The complete disclosure of all patents, patent applications, and publications, and electronically available materials cited herein are incorporated by reference. The foregoing detailed description and examples have been given for clarity of understanding only. No unnecessary limitations are to be understood therefrom. In particular, while various theories are presented describing possible mechanisms through with the compounds are effective, the compounds are effective regardless of the particular mechanism employed and the inventors are therefore not bound by theories described herein. The invention is not limited to the exact details shown and described, for variations obvious to one skilled in the art will be included within the invention defined by the claims.

Claims

1. A method of treating a subject having type II diabetes comprising injecting a therapeutically effective amount of botulinum toxin into the duodenum of the subject.
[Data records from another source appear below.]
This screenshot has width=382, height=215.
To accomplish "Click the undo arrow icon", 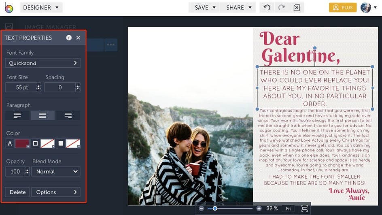I will coord(267,8).
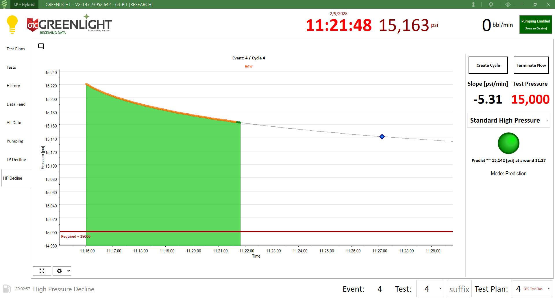555x300 pixels.
Task: Click the fuel pump icon in the status bar
Action: point(7,289)
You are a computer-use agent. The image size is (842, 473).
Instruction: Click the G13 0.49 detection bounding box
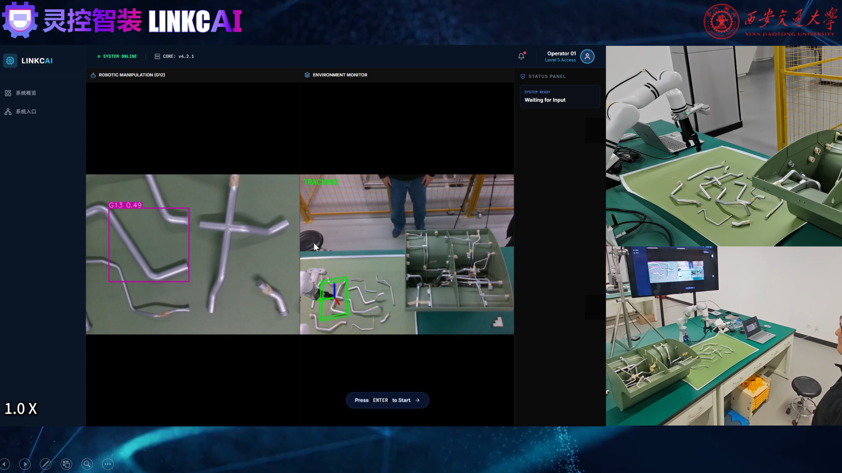coord(149,244)
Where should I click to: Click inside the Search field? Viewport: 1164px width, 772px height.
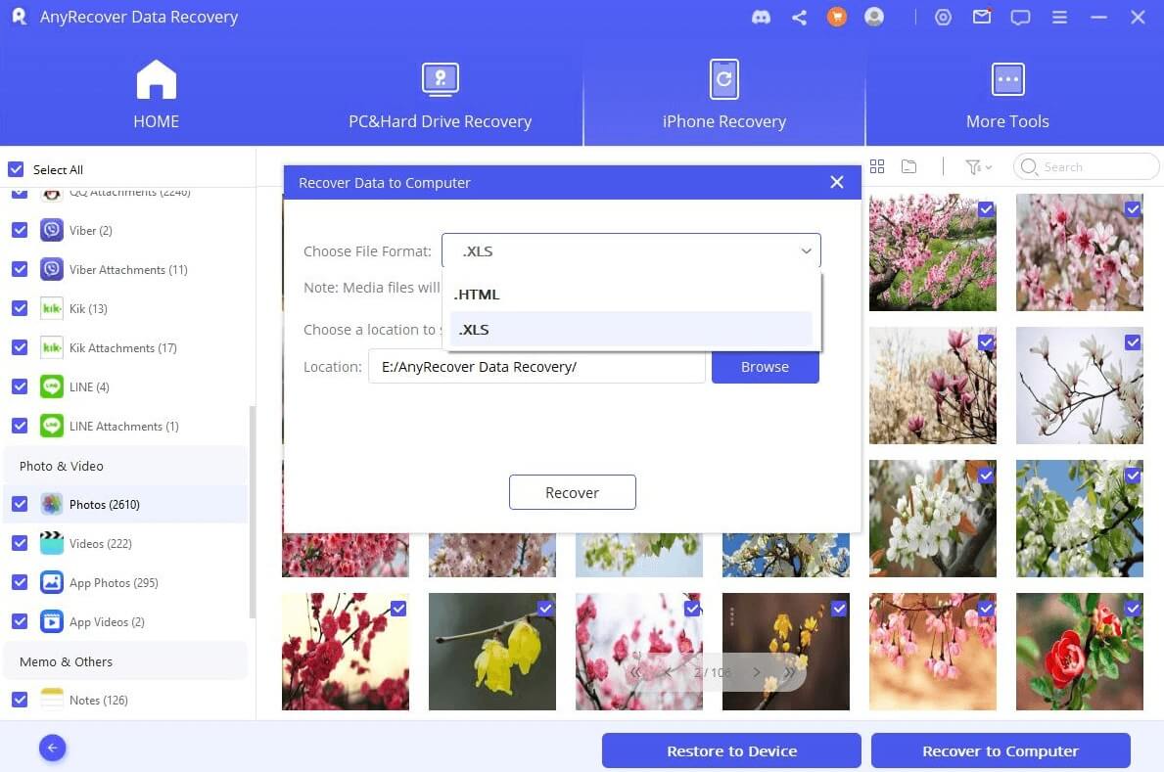pos(1087,166)
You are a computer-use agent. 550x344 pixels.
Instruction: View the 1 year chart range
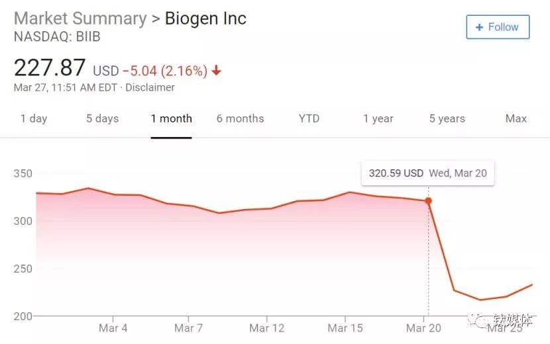point(378,119)
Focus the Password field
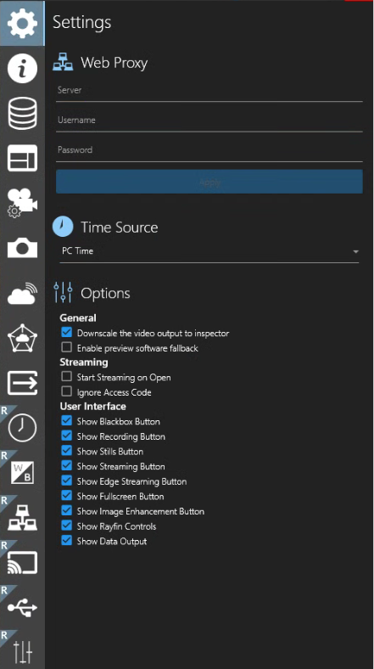 tap(209, 150)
2. The method of claim 1, wherein the botulinum toxin is botulinum toxin A.

3. The method of claim 1, wherein the botulinum toxin is injected into the smooth muscle layer of the duodenum.

4. The method of claim 1, wherein the botulinum toxin is injected endoscopically.

5. The method of claim 1, wherein the subject is obese.

6. The method of claim 1, wherein a plurality of injections are provided to the subject at 3- to-6-month intervals.

7. The method of claim 1, further comprising administering an antidiabetic agent to the subject.

8. The method of claim 1, wherein 1-10 U/kg of botulinum toxin are injected into the subject.

9. A method of preventing the development of type II diabetes in a pre-diabetic subject, comprising injecting an effective amount of botulinum toxin into the duodenum of the subject.

10. The method of claim 9, wherein the botulinum toxin is botulinum toxin A.

11. The method of claim 9, wherein the botulinum toxin is injected into the smooth muscle layer of the duodenum.

12. The method of claim 9, wherein the botulinum toxin is injected endoscopically.

13. The method of claim 9, wherein the subject is obese.

14. The method of claim 9, wherein a plurality of injections are provided to the subject at 3-to-6-month intervals.

15. The method of claim 9, wherein 1-10 U/kg of botulinum toxin are injected into the subject.

16. A method of treating an obese subject comprising injecting a therapeutically effective amount of botulinum toxin into the duodenum of the subject.

17. The method of claim 16, wherein the botulinum toxin is botulinum toxin A.

18. The method of claim 16, wherein the botulinum toxin is injected into the smooth muscle layer of the duodenum.

19. The method of claim 16, wherein the botulinum toxin is injected endoscopically.

20. The method of claim 16, wherein a plurality of injections are provided to the subject at 3- to-6-month intervals.

21. The method of claim 16, wherein 1-10 U/kg of botulinum toxin are injected into the subject.